1. Annual Investment Limit
- Limit: Resident individuals can remit up to USD 2,50,000 per financial year (April to March).
- Cumulative: This limit is cumulative across all overseas expenditures, including international travel, education, gifts, medical treatment, and investments.
- Reset: The limit resets every year on April 1st; unused limits do not carry forward.
2. Eligibility
- Who can invest: Any Indian resident aged 18 or above with a valid PAN card.
- Exclusions: NRIs are not covered under the LRS framework. Additionally, companies, HUFs, and partnership firms are currently not eligible to invest in US stocks through this route at Samco.
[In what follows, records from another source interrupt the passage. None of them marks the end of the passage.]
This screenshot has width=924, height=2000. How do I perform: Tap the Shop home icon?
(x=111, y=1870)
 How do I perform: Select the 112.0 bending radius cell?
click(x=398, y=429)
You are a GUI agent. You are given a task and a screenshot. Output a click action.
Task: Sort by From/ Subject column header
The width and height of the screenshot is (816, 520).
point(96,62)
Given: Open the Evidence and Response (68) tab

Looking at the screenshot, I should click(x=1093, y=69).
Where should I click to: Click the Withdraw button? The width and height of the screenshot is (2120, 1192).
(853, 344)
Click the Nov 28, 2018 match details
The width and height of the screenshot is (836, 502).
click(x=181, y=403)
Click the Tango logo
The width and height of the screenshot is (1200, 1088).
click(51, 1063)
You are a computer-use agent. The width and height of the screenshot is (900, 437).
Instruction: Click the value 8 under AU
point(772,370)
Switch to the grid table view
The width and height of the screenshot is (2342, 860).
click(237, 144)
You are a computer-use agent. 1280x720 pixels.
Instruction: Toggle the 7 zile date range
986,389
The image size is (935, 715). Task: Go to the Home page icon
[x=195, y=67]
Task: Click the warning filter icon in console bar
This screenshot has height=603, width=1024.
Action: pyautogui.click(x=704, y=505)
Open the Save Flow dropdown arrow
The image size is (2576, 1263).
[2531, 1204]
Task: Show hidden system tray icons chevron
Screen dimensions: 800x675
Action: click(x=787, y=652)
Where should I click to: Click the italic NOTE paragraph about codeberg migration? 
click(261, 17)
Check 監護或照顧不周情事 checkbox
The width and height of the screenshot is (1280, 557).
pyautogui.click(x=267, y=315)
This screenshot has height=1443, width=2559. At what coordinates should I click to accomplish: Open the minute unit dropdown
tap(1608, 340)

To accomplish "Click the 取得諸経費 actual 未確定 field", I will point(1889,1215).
3. Permitted vs. Prohibited Activities
Under LRS guidelines, there are strict rules regarding what investors can do:
- Permitted: Buying individual US stocks, purchasing US ETFs (like SPY or QQQ), and holding fractional shares.
- Prohibited: Intraday trading (buying and selling the same stock on the same day), trading in Futures & Options (F&O), using margin or leverage, and short selling are all strictly prohibited.